-- begin Data shown --
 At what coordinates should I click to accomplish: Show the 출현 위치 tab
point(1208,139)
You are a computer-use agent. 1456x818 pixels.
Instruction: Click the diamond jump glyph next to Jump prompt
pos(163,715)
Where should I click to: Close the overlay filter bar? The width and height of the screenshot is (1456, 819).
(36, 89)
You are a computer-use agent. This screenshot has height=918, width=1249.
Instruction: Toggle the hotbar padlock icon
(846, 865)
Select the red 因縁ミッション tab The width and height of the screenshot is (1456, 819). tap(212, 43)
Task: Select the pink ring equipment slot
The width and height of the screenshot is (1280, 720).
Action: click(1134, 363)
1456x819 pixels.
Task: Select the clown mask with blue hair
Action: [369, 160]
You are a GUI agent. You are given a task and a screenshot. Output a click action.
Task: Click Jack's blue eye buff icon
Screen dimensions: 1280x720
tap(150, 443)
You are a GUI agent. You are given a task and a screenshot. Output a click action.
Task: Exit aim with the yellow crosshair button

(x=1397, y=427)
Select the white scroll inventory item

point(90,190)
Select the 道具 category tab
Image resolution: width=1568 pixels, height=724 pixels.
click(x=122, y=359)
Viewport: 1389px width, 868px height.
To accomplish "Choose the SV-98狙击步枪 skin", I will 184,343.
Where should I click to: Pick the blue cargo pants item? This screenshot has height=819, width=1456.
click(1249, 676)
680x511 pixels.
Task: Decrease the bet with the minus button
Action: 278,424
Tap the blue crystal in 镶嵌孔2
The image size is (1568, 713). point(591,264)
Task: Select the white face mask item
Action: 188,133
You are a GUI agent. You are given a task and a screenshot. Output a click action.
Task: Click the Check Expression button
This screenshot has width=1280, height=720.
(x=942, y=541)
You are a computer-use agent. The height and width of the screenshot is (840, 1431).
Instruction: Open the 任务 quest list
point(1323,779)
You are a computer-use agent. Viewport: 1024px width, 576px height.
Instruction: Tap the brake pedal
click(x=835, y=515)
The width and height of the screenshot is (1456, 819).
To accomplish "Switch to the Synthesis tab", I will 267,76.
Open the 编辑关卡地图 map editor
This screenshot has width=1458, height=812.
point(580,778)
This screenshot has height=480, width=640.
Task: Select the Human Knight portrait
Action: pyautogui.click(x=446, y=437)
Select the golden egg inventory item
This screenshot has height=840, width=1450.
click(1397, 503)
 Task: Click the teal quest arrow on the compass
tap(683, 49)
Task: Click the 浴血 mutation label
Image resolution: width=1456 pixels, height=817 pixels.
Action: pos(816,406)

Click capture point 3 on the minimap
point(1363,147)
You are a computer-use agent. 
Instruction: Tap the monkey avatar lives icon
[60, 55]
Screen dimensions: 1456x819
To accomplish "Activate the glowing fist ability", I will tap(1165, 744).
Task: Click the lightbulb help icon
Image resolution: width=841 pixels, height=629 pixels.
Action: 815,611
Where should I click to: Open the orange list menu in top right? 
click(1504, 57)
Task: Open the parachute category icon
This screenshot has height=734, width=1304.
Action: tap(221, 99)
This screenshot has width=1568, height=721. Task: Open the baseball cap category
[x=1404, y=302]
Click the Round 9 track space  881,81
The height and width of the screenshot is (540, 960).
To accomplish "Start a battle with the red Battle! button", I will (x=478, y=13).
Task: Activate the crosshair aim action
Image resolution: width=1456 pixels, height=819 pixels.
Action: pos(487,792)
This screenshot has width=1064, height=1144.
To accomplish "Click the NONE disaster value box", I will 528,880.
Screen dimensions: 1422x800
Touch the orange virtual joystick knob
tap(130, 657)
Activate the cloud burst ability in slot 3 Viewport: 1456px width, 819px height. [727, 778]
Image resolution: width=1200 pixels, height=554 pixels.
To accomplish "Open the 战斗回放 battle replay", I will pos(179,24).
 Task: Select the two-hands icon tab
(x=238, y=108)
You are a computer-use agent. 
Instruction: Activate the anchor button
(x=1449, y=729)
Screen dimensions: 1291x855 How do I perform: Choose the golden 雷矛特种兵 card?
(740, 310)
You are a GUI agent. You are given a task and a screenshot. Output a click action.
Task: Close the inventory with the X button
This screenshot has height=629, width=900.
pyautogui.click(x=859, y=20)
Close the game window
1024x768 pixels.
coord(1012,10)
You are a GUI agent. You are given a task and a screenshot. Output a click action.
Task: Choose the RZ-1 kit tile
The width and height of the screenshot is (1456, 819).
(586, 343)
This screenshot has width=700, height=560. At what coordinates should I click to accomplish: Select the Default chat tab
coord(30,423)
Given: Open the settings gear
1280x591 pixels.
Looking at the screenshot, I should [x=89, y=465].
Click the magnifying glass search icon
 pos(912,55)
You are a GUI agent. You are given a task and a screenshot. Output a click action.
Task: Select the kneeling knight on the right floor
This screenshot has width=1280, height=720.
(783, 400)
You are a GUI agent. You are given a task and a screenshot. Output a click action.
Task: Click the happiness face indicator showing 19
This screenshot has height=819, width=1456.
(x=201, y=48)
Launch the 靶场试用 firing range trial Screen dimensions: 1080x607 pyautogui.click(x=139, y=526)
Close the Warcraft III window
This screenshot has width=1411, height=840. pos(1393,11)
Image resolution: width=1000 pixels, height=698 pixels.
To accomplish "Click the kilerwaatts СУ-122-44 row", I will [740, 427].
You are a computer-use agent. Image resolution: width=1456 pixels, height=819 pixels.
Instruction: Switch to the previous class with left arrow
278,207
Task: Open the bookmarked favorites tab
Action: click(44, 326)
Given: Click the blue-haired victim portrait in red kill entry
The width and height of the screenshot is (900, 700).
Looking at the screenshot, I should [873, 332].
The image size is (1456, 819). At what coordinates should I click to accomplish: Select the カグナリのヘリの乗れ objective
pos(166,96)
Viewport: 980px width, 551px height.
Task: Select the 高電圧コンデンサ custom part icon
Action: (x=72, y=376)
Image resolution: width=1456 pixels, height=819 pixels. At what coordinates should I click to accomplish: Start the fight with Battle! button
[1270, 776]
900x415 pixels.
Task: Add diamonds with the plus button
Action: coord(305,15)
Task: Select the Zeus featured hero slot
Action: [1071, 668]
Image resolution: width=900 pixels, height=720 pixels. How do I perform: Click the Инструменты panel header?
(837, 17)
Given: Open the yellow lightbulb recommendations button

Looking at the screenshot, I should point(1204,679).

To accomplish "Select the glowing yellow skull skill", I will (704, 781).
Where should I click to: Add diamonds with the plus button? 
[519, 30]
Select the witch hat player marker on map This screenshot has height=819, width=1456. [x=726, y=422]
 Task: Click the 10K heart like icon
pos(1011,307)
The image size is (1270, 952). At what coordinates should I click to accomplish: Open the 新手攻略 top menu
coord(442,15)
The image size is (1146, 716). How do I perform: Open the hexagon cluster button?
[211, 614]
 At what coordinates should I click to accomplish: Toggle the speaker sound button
-- end Data shown --
▶ Set problem: Duplicate all of the data above, line for line, without changing anything.

▶ Result for this exercise:
 At what coordinates should I click to accomplish: Show the 출현 위치 tab
point(1208,139)
You are a computer-use agent. 1456x818 pixels.
Instruction: Click the diamond jump glyph next to Jump prompt
pos(163,715)
Where should I click to: Close the overlay filter bar? The width and height of the screenshot is (1456, 819).
(36, 89)
You are a computer-use agent. This screenshot has height=918, width=1249.
Instruction: Toggle the hotbar padlock icon
(846, 865)
Select the red 因縁ミッション tab The width and height of the screenshot is (1456, 819). tap(212, 43)
Task: Select the pink ring equipment slot
The width and height of the screenshot is (1280, 720).
Action: click(1134, 363)
1456x819 pixels.
Task: Select the clown mask with blue hair
Action: [369, 160]
You are a GUI agent. You are given a task and a screenshot. Output a click action.
Task: Click Jack's blue eye buff icon
Screen dimensions: 1280x720
tap(150, 443)
You are a GUI agent. You are given a task and a screenshot. Output a click action.
Task: Exit aim with the yellow crosshair button

(x=1397, y=427)
Select the white scroll inventory item

point(90,190)
Select the 道具 category tab
Image resolution: width=1568 pixels, height=724 pixels.
click(x=122, y=359)
Viewport: 1389px width, 868px height.
To accomplish "Choose the SV-98狙击步枪 skin", I will 184,343.
Where should I click to: Pick the blue cargo pants item? This screenshot has height=819, width=1456.
click(1249, 676)
680x511 pixels.
Task: Decrease the bet with the minus button
Action: 278,424
Tap the blue crystal in 镶嵌孔2
The image size is (1568, 713). point(591,264)
Task: Select the white face mask item
Action: 188,133
You are a GUI agent. You are given a task and a screenshot. Output a click action.
Task: Click the Check Expression button
This screenshot has width=1280, height=720.
(x=942, y=541)
You are a computer-use agent. The height and width of the screenshot is (840, 1431).
Instruction: Open the 任务 quest list
point(1323,779)
You are a computer-use agent. Viewport: 1024px width, 576px height.
Instruction: Tap the brake pedal
click(x=835, y=515)
The width and height of the screenshot is (1456, 819).
To accomplish "Switch to the Synthesis tab", I will 267,76.
Open the 编辑关卡地图 map editor
This screenshot has width=1458, height=812.
point(580,778)
This screenshot has height=480, width=640.
Task: Select the Human Knight portrait
Action: pyautogui.click(x=446, y=437)
Select the golden egg inventory item
This screenshot has height=840, width=1450.
click(1397, 503)
 Task: Click the teal quest arrow on the compass
tap(683, 49)
Task: Click the 浴血 mutation label
Image resolution: width=1456 pixels, height=817 pixels.
Action: pos(816,406)

Click capture point 3 on the minimap
point(1363,147)
You are a computer-use agent. 
Instruction: Tap the monkey avatar lives icon
[60, 55]
Screen dimensions: 1456x819
To accomplish "Activate the glowing fist ability", I will tap(1165, 744).
Task: Click the lightbulb help icon
Image resolution: width=841 pixels, height=629 pixels.
Action: 815,611
Where should I click to: Open the orange list menu in top right? 
click(1504, 57)
Task: Open the parachute category icon
This screenshot has height=734, width=1304.
Action: tap(221, 99)
This screenshot has width=1568, height=721. Task: Open the baseball cap category
[x=1404, y=302]
Click the Round 9 track space  881,81
The height and width of the screenshot is (540, 960).
To accomplish "Start a battle with the red Battle! button", I will (x=478, y=13).
Task: Activate the crosshair aim action
Image resolution: width=1456 pixels, height=819 pixels.
Action: pos(487,792)
This screenshot has width=1064, height=1144.
To accomplish "Click the NONE disaster value box", I will 528,880.
Screen dimensions: 1422x800
Touch the orange virtual joystick knob
tap(130, 657)
Activate the cloud burst ability in slot 3 Viewport: 1456px width, 819px height. [727, 778]
Image resolution: width=1200 pixels, height=554 pixels.
To accomplish "Open the 战斗回放 battle replay", I will pos(179,24).
 Task: Select the two-hands icon tab
(x=238, y=108)
You are a computer-use agent. 
Instruction: Activate the anchor button
(x=1449, y=729)
Screen dimensions: 1291x855 How do I perform: Choose the golden 雷矛特种兵 card?
(740, 310)
You are a GUI agent. You are given a task and a screenshot. Output a click action.
Task: Close the inventory with the X button
This screenshot has height=629, width=900.
pyautogui.click(x=859, y=20)
Close the game window
1024x768 pixels.
coord(1012,10)
You are a GUI agent. You are given a task and a screenshot. Output a click action.
Task: Choose the RZ-1 kit tile
The width and height of the screenshot is (1456, 819).
(586, 343)
This screenshot has width=700, height=560. At what coordinates should I click to accomplish: Select the Default chat tab
coord(30,423)
Given: Open the settings gear
1280x591 pixels.
Looking at the screenshot, I should [x=89, y=465].
Click the magnifying glass search icon
 pos(912,55)
You are a GUI agent. You are given a task and a screenshot. Output a click action.
Task: Select the kneeling knight on the right floor
This screenshot has width=1280, height=720.
(783, 400)
You are a GUI agent. You are given a task and a screenshot. Output a click action.
Task: Click the happiness face indicator showing 19
This screenshot has height=819, width=1456.
(x=201, y=48)
Launch the 靶场试用 firing range trial Screen dimensions: 1080x607 pyautogui.click(x=139, y=526)
Close the Warcraft III window
This screenshot has width=1411, height=840. pos(1393,11)
Image resolution: width=1000 pixels, height=698 pixels.
To accomplish "Click the kilerwaatts СУ-122-44 row", I will [740, 427].
You are a computer-use agent. Image resolution: width=1456 pixels, height=819 pixels.
Instruction: Switch to the previous class with left arrow
278,207
Task: Open the bookmarked favorites tab
Action: click(44, 326)
Given: Click the blue-haired victim portrait in red kill entry
The width and height of the screenshot is (900, 700).
Looking at the screenshot, I should [873, 332].
The image size is (1456, 819). At what coordinates should I click to accomplish: Select the カグナリのヘリの乗れ objective
pos(166,96)
Viewport: 980px width, 551px height.
Task: Select the 高電圧コンデンサ custom part icon
Action: (x=72, y=376)
Image resolution: width=1456 pixels, height=819 pixels. At what coordinates should I click to accomplish: Start the fight with Battle! button
[1270, 776]
900x415 pixels.
Task: Add diamonds with the plus button
Action: coord(305,15)
Task: Select the Zeus featured hero slot
Action: [1071, 668]
Image resolution: width=900 pixels, height=720 pixels. How do I perform: Click the Инструменты panel header?
(837, 17)
Given: Open the yellow lightbulb recommendations button

Looking at the screenshot, I should point(1204,679).

To accomplish "Select the glowing yellow skull skill", I will (704, 781).
Where should I click to: Add diamonds with the plus button? 
[519, 30]
Select the witch hat player marker on map This screenshot has height=819, width=1456. [x=726, y=422]
 Task: Click the 10K heart like icon
pos(1011,307)
The image size is (1270, 952). At what coordinates should I click to accomplish: Open the 新手攻略 top menu
coord(442,15)
The image size is (1146, 716). How do I perform: Open the hexagon cluster button?
[211, 614]
 At what coordinates should I click to accomplish: Toggle the speaker sound button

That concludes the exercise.